The entry point to the PPPL clusters is portal.pppl.gov.
Users login to the cluster through this load balanced pool of systems
using their PPPL Unix accounts. To get an account, send email to lscimeca@pppl.gov.
On portal, users test programs, stage their jobs, submit their jobs, and do other
interactive tasks.
PPPL's clusters are typically named after notable PPPL research physicists:
The dawson cluster is the main cluster with thousands of CPU cores and 2GB of memory
per core, and is used for parallel (>4 CPU) jobs. It is linked via a low latency private
10Gbps network. Named after
John Dawson.
The ellis cluster has ~160 CPUs and 4GB of memory per core.
It is used exclusively for small (1-4)
CPU jobs. It is linked via a 1Gb private network. Named after
Robert Ellis.
The kruskal cluster has 36 systems, each with 32 cpu cores
and 2GB of memory per core, linked via a 40Gb Infiniband
interconnect. Named after
Martin Kruskal.
The greene cluster has 48 systems, each with 16 cpus and a large
memory size (32-128GB of RAM per system), linked via a 40Gb Infiniband
interconnect. This cluster is used mainly by the XGC and M3D groups. Named after
John Greene.
The ganesh cluster has systems with large memory size (>= 4GB of RAM per CPU).
Several systems contain 32 cores/192GB of memory, and two have 64 cores/384GB. These
systems are useful for very large simulations or modeling applications.
Named after the Hindu elephant god
Ganesh.
The GPU cluster has systems with NVIDIA Tesla GPU cards. The system gpusrv01 contains two Nvidia 2070 GPU cards, each with 448 GPU cores (for a total of 896 gpu cores). The system gpusrv02 has two Nvidia K20 GPU cards, each with 2496 GPU cores (for a total of 4992 gpu cores). Each system has 32 CPU cores.
Based on the job attributes specified in a job script, the job scheduler will
select the right cluster and set of systems upon which to run a user's job, queue
the job for execution, and, if an appropriate set of systems is available, execute
the job.
Therefore, it is not necessary for the user to specify a job queue in their job script,
unless a special interconnect (ex.
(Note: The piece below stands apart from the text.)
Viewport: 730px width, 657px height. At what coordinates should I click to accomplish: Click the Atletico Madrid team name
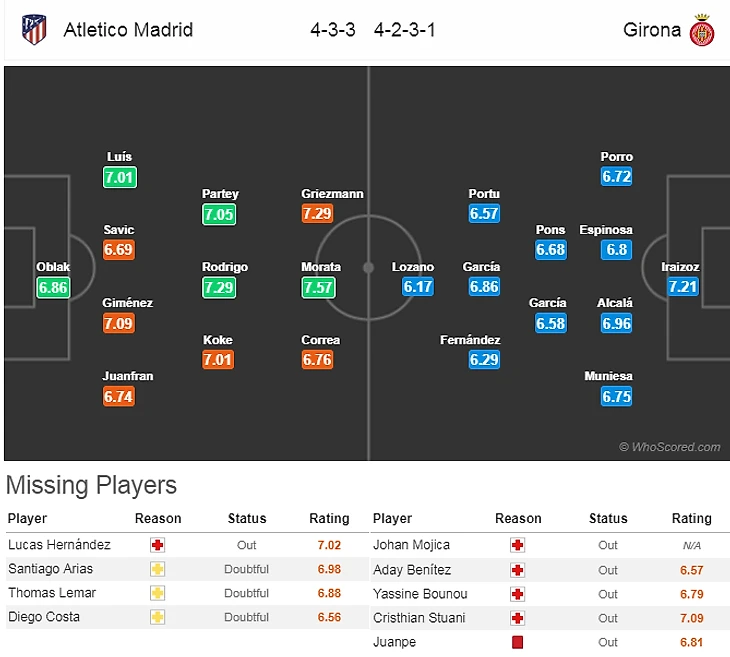[128, 30]
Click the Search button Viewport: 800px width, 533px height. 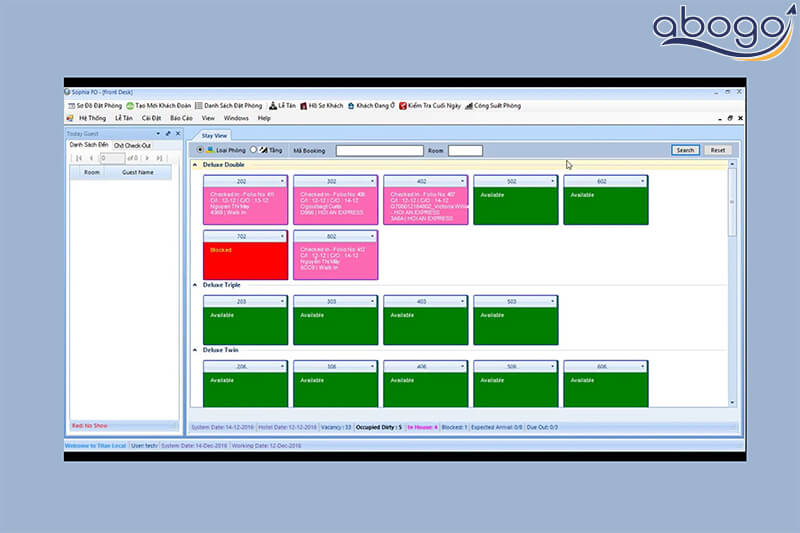684,150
Infiniband), large memory, or other feature is required.
The PPPL cluster also offers interactive use of its nodes.
Users can enter the use command on portal to reserve one or more
systems for their exclusive use.
Users' home directories (/u) and project directories (/p) are served by very
high speed UNIX/ZFS fileservers which are responsible for storage and backup of files.
Home directories are limited in size and thus should not be used for project data.
Most projects have directories already created, and new users can be added
to the group that has write access to that project, but for new projects, a
new project directory can be created by submitting a request in the
helpdesk ticketing system.